▶ **Your objective**: Nothing but the lines from the one containing "39 GRILLE SALAIRES 01 01 2026 (229, 905)" through the end of the entries below should appear in your answer, transcribed exactly; please drop the pictures.

▶ **Exercise input**:
--- START ---
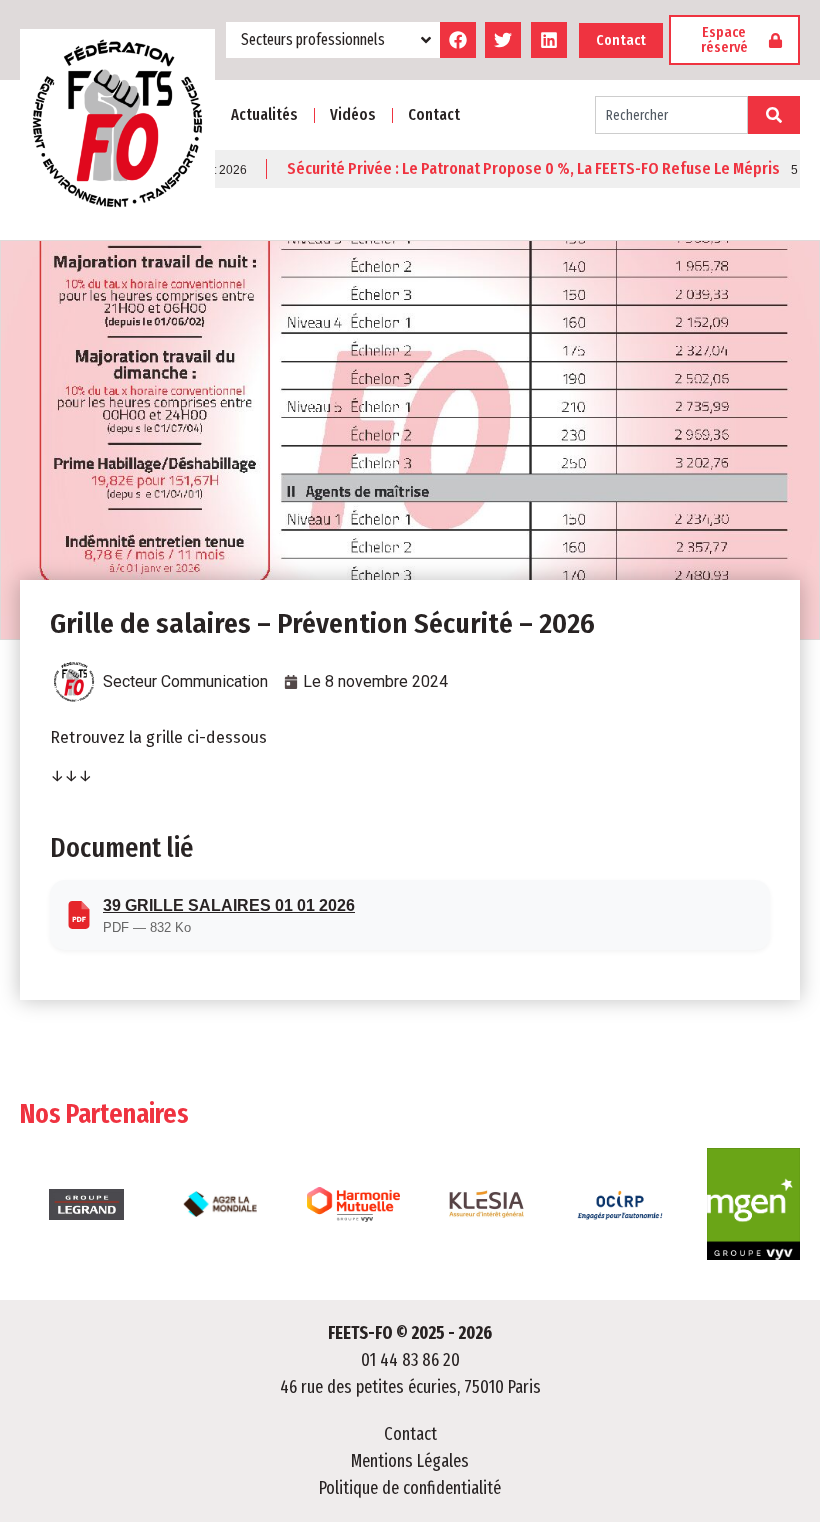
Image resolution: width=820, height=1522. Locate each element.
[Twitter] (503, 40)
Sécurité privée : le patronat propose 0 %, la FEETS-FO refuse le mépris (506, 169)
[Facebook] (458, 40)
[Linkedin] (549, 40)
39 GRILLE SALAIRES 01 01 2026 (229, 905)
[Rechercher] (774, 115)
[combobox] (671, 115)
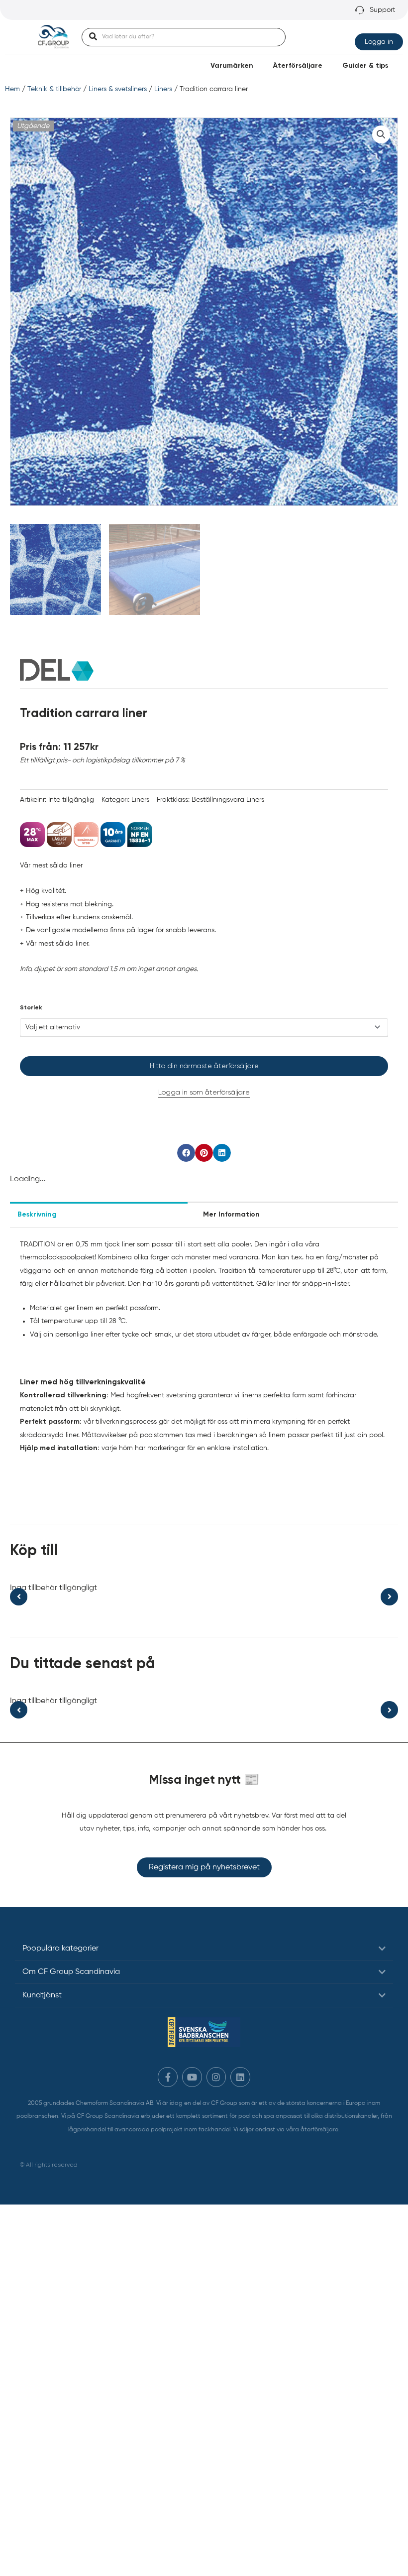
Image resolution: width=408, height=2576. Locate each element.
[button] (381, 134)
--- END ---
▶ **Task response**:
39 GRILLE SALAIRES 01 01 2026 (229, 905)
[Rechercher] (774, 115)
[combobox] (671, 115)
Image resolution: width=408, height=2576. Locate each element.
[button] (381, 134)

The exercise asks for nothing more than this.